D4RL: Datasets for Deep Data-Driven Reinforcement Learning
- URL: http://arxiv.org/abs/2004.07219v4
- Date: Sat, 6 Feb 2021 01:57:28 GMT
- Title: D4RL: Datasets for Deep Data-Driven Reinforcement Learning
- Authors: Justin Fu, Aviral Kumar, Ofir Nachum, George Tucker, Sergey Levine
- Abstract summary: We introduce benchmarks specifically designed for the offline setting, guided by key properties of datasets relevant to real-world applications of offline RL.
By moving beyond simple benchmark tasks and data collected by partially-trained RL agents, we reveal important and unappreciated deficiencies of existing algorithms.
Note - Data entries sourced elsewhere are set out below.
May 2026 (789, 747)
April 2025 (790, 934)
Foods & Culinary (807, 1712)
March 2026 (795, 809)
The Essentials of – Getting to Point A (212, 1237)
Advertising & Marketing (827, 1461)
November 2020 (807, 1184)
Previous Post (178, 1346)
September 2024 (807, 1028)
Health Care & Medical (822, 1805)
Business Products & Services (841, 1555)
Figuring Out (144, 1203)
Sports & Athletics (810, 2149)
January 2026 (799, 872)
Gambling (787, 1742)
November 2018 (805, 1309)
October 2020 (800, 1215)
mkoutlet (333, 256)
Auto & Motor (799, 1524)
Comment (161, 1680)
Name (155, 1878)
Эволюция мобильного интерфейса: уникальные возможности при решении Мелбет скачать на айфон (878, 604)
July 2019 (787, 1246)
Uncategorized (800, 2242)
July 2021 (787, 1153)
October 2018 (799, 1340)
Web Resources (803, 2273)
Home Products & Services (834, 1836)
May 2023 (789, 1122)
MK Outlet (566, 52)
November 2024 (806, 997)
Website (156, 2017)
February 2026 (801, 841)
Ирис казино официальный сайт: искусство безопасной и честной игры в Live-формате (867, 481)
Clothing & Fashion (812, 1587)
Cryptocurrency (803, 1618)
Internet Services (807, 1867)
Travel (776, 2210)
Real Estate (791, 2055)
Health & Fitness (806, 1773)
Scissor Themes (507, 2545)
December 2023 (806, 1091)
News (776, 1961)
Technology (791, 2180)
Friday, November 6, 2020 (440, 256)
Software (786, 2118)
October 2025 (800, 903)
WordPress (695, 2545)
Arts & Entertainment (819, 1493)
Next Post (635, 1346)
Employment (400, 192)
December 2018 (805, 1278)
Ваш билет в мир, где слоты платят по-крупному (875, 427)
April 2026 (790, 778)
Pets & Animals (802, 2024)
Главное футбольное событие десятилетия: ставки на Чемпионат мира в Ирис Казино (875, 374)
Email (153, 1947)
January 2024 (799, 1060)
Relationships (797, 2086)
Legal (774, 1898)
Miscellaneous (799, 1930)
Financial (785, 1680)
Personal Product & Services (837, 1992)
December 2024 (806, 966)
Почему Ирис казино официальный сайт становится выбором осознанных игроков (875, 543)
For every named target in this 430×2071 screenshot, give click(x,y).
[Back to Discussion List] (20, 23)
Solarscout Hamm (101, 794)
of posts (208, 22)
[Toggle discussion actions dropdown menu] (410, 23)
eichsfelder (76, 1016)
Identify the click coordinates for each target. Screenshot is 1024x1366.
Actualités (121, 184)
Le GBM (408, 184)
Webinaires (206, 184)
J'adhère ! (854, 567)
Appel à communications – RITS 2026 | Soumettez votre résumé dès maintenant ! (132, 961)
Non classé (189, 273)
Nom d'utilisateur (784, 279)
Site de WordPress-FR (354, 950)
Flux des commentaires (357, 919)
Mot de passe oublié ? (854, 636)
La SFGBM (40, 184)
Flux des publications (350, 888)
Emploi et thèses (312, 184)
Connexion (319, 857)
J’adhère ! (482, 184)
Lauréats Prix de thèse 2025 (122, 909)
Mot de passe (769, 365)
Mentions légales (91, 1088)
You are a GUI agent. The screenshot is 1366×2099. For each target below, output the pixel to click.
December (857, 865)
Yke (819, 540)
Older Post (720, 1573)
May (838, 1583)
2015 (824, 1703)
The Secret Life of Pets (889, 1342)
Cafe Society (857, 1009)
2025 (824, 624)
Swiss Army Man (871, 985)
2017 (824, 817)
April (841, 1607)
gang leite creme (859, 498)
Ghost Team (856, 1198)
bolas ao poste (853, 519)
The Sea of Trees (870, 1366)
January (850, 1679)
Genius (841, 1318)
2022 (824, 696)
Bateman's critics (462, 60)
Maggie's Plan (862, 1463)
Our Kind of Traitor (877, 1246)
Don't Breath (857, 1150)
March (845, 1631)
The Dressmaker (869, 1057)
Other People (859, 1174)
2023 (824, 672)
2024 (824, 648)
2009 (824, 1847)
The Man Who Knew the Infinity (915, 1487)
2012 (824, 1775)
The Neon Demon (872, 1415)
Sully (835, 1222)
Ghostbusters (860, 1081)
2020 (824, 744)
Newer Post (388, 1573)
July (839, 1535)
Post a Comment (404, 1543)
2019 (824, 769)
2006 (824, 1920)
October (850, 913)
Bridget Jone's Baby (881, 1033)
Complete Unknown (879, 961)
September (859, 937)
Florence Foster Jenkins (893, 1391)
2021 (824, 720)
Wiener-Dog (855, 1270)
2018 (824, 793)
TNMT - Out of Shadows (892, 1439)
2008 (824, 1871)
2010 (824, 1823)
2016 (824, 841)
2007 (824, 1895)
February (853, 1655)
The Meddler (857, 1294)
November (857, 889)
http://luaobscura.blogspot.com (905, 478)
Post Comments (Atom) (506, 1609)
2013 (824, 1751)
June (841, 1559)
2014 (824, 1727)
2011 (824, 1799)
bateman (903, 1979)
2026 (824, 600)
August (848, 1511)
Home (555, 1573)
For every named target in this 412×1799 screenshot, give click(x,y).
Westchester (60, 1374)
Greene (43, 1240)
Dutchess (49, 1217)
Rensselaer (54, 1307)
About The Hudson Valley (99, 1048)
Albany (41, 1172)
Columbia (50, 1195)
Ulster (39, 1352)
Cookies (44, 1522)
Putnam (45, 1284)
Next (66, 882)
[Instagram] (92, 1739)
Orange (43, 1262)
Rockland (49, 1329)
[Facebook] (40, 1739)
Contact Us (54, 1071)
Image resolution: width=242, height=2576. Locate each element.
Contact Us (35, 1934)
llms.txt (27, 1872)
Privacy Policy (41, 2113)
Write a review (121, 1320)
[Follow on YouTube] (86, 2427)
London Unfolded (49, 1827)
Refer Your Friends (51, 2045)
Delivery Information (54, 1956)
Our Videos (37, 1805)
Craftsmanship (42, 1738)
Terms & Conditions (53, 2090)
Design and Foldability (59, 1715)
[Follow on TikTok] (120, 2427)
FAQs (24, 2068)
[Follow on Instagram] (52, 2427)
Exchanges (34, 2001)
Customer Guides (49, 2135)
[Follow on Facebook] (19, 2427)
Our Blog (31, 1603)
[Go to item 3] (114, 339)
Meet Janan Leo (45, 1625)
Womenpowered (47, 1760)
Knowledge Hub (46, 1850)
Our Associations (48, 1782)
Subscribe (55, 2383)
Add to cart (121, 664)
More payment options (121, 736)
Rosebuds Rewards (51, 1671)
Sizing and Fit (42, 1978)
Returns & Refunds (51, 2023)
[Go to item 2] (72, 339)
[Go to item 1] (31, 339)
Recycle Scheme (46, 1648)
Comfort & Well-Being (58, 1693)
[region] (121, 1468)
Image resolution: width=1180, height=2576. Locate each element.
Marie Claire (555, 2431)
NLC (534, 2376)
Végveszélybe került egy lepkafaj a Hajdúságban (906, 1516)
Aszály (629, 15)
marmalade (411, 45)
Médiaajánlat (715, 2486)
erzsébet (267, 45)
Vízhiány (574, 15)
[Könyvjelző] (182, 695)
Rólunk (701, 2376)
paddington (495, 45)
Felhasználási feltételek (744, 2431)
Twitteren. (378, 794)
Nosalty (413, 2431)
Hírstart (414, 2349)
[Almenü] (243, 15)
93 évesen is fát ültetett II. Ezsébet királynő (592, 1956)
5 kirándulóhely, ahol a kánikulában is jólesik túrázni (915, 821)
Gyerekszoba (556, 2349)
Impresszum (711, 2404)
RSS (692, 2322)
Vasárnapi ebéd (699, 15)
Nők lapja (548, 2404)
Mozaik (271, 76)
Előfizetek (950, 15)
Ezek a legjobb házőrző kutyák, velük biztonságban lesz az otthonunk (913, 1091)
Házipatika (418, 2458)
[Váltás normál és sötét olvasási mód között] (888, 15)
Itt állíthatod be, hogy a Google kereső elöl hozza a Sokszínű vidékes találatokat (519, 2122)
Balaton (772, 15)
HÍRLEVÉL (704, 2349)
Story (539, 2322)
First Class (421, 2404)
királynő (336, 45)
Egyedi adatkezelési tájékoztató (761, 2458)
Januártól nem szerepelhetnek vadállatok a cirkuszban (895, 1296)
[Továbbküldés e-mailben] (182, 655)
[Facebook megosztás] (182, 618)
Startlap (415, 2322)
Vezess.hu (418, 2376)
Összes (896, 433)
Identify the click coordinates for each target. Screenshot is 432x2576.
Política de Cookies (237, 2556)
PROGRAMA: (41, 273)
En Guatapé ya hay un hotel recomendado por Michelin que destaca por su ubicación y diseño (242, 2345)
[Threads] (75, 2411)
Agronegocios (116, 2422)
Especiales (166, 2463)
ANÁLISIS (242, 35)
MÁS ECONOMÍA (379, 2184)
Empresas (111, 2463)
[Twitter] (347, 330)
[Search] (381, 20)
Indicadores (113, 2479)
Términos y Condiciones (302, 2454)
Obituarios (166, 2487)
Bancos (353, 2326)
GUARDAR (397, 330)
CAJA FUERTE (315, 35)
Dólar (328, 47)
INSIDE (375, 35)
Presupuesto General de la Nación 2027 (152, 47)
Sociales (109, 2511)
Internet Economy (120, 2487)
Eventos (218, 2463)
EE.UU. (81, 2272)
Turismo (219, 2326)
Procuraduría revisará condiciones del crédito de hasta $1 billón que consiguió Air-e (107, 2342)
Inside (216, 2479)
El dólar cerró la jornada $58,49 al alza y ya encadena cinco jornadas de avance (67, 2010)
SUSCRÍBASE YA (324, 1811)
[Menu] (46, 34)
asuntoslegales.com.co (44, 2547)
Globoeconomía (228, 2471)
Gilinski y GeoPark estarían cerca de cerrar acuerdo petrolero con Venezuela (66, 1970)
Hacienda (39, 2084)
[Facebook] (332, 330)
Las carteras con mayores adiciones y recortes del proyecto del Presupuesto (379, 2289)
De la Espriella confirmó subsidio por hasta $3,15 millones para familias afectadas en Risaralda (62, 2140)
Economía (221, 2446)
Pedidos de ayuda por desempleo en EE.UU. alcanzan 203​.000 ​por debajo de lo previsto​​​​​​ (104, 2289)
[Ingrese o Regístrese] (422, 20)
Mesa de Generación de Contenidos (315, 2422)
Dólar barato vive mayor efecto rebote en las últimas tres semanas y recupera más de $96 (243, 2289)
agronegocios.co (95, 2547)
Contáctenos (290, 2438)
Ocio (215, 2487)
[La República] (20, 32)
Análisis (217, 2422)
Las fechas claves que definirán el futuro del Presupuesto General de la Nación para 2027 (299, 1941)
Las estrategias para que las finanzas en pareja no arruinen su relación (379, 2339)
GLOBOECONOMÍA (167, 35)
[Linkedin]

- Score: 119.49182500071288
- License: http://arxiv.org/licenses/nonexclusive-distrib/1.0/
- Abstract: The offline reinforcement learning (RL) setting (also known as full batch
RL), where a policy is learned from a static dataset, is compelling as progress
enables RL methods to take advantage of large, previously-collected datasets,
much like how the rise of large datasets has fueled results in supervised
learning. However, existing online RL benchmarks are not tailored towards the
offline setting and existing offline RL benchmarks are restricted to data
generated by partially-trained agents, making progress in offline RL difficult
to measure. In this work, we introduce benchmarks specifically designed for the
offline setting, guided by key properties of datasets relevant to real-world
applications of offline RL. With a focus on dataset collection, examples of
such properties include: datasets generated via hand-designed controllers and
human demonstrators, multitask datasets where an agent performs different tasks
in the same environment, and datasets collected with mixtures of policies. By
moving beyond simple benchmark tasks and data collected by partially-trained RL
agents, we reveal important and unappreciated deficiencies of existing
algorithms. To facilitate research, we have released our benchmark tasks and
datasets with a comprehensive evaluation of existing algorithms, an evaluation
protocol, and open-source examples. This serves as a common starting point for
the community to identify shortcomings in existing offline RL methods and a
collaborative route for progress in this emerging area.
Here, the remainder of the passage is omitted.